Selected extract:
______
Fwd: Extending Codegen algorithm tests for heuristics

Matthias Boehm Tue, 06 Mar 2018 22:15:34 -0800

---------- Forwarded message ----------
From: Matthias Boehm <mboe...@gmail.com>
Date: Tue, Mar 6, 2018 at 10:14 PM
Subject: Re: Extending Codegen algorithm tests for heuristics
To: Chamath Abeysinghe <abeysinghecham...@gmail.com>



Hi Chamath,

great thanks for your contribution - I left a couple of comments but we
should be ready to merge this in soon. If you want to get a better feeling
for the distributed spark backend as well, I created SYSTEMML-2169, which
aims to extend our recently added nary cbind/rbind operations to leverage
broadcasts when applicable.

Regarding the proposal, most of the backends are rather independent, but
each backend depends on the language integration. We will help out where
necessary. So it depends on your interests and ideas. If you're more
interested in defining the language APIs, make this and a simple backend
the core of your proposal. If you're more interested in the runtime
backends, I would help and add a basic language integration in time, which
would allow you to immediate start working on the backends.

Following the GSoC guidelines it's usually better to underscope the project
than overscope it because you want to ensure that you're able to
successfully complete the project in the ambitious timeframe and there will
always be unforeseen obstacles. I would recommend to define a core project
and potential extensions you will address if time allows. For example, the
local, multi-threaded backend can indeed be realized relatively quickly.
However, subsequently we can add and experiment with Hogwild! (i.e.,
unsynchronized updates) which is known to work well for sparse models,
replication and partitioning in NUMA settings, and potentially the
automatic selection of update strategies.

Regards,
Matthias


On Tue, Mar 6, 2018 at 10:24 AM, Chamath Abeysinghe <
abeysinghecham...@gmail.com> wrote:

> Hi,
> I have sent a pull request for this issue.
> As a next step, could you suggest any new issue? or anything I have to do
> to familiarize with Language and run time for parameter servers project.
>
> And regarding writing the project proposal I have few questions.
> * In the epic there are few sub tasks, is it enough to focus on a single
> task through out the summer? Would it have enough work load or should I go
> for multiple tasks?
> * What is the linkage between sub tasks? Do tasks like, Distributed Spark
> Back-end or Local multi threaded back ends; need previous tasks completed
> before starting work?
>
> I am glad if you could suggests some issues related to Distributed spark
> back-end or multi threaded backend tasks.
>
> Thanks.
> Regards,
> Chamath
>
>
> On Fri, Mar 2, 2018 at 6:46 AM, Matthias Boehm <mboe...@gmail.com> wrote:
>
>> Hi Chamath,
>>
>> in general, you're absolutely right - you can enable -stats and
>> programmatically probe the heavy hitter statistics for certain opcodes.
>> However, uamin and uamax stand for "unary aggregate minimum" and "unary
>> aggregation maximum" which correspond to min(X) and max(X) on script level.
______
Tasks for this exercise:
- a) List every date and time stamp that appears in the mailing-list thread on extending codegen algorithm tests, in the order they occur.
- b) Carry on the mailing-list thread on extending codegen algorithm tests, starting right after its final sentence.
______
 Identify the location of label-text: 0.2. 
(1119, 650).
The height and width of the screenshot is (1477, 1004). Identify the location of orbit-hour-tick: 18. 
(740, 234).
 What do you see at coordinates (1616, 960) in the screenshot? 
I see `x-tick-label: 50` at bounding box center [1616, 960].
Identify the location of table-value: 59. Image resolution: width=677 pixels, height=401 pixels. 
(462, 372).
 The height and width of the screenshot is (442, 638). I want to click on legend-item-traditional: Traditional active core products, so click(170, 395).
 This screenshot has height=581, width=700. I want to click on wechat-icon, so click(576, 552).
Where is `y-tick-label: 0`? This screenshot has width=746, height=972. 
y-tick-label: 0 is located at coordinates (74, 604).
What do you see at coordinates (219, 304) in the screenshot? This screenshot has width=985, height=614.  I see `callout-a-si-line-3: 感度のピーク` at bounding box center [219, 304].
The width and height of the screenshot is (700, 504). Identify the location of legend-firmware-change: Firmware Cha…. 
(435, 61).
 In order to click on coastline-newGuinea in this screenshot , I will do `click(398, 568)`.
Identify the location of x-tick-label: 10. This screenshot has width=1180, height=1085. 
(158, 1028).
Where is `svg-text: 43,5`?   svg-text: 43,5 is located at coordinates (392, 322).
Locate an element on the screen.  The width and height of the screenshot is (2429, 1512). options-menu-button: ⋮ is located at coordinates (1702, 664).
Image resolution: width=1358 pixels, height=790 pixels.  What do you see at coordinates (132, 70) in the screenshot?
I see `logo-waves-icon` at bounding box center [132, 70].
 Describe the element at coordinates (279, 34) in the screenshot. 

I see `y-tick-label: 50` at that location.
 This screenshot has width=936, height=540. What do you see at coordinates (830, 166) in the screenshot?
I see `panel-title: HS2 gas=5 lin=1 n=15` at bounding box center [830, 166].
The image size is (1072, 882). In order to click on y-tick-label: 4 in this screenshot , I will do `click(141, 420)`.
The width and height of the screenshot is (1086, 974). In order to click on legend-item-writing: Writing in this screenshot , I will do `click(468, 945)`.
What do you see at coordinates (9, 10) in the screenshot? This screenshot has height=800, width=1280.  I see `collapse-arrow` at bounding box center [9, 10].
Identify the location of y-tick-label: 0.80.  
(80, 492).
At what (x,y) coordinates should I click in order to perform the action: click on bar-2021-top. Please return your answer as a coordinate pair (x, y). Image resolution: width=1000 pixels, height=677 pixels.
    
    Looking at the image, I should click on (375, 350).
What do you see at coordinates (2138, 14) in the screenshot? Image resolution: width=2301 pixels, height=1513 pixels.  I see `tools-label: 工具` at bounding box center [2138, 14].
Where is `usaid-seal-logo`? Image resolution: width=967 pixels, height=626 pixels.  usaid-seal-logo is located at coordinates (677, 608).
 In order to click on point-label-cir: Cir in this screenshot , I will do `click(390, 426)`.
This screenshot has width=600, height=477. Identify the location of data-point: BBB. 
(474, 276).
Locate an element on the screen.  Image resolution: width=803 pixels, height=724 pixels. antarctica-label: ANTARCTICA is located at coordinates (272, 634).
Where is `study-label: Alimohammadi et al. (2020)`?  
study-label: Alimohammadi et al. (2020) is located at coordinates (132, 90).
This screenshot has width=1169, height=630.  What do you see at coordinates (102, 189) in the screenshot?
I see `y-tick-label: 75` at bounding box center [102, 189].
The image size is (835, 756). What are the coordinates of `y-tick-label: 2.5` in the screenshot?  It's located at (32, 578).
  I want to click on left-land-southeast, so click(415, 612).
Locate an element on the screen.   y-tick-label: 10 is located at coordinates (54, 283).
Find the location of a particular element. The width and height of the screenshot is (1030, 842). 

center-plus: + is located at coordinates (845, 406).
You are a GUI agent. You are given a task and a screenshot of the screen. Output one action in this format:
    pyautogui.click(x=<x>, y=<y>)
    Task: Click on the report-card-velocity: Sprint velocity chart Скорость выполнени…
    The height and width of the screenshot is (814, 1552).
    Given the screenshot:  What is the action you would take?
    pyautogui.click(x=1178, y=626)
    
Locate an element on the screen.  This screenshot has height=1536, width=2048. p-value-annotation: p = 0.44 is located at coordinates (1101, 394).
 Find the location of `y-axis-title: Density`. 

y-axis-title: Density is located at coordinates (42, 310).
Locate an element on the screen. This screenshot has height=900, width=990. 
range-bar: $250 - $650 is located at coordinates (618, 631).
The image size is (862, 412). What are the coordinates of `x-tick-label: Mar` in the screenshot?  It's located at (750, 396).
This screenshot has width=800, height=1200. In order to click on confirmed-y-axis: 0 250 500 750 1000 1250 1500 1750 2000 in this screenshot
______
Replies:
- a)
1. Tue, 06 Mar 2018 22:15:34 -0800
2. Tue, Mar 6, 2018 at 10:14 PM
3. Tue, Mar 6, 2018 at 10:24 AM
4. Fri, Mar 2, 2018 at 6:46 AM

- b)
>> Instead all generated fused operators are prefixed with spoof or sp_spoof
>> (for distributed spark operations). The related junit assertion should
>> already be in the existing tests, I just mentioned it for completeness.
>>
>> Regards,
>> Matthias
>>
>> On Thu, Mar 1, 2018 at 4:30 AM, Chamath Abeysinghe <
>> abeysinghecham...@gmail.com> wrote:
>>
>>> Thanks for your detailed reply.
>>> I did some coding
>>> <https://github.com/apache/systemml/compare/master...chamathabeysinghe:SYSTEMML-2159?diff=split&name=SYSTEMML-2159>
>>> [1] for this issue SYSTEMML-2159 to extend test cases for FA & FNR . I got
>>> a problem regarding success criteria's, "generating at least one fused
>>> operator" condition, I think this means I have to look into stats of Heavy
>>> hitter instructions and check if there are any fused operators. (my guess
>>> is uamin and uamax are the operators what I have to look for, but I am not
>>> sure about this because I don't know the meaning of these instructions).
>>>
>>> Please help me to clarify this. If my approach is correct I could send a
>>> PR after fixing tests for other algorithms. Thanks.
>>>
>>> Regards,
>>> Chamath
>>>
>>> [1] https://github.com/apache/systemml/compare/master...cham
>>> athabeysinghe:SYSTEMML-2159?diff=split&name=SYSTEMML-2159
>>>
>>>
>>> On Tue, Feb 27, 2018 at 1:54 AM, Matthias Boehm <mboe...@gmail.com>
>>> wrote:
>>>
>>>> ---------- Forwarded message ----------
>>>> From: Matthias Boehm <mboe...@gmail.com>
>>>> Date: Mon, Feb 26, 2018 at 11:59 AM
>>>> Subject: Re: Extending Codegen algorithm tests for heuristics
>>>> To: Chamath Abeysinghe <abeysinghecham...@gmail.com>
>>>>
>>>>
>>>> great - thanks for taking this over Chamath.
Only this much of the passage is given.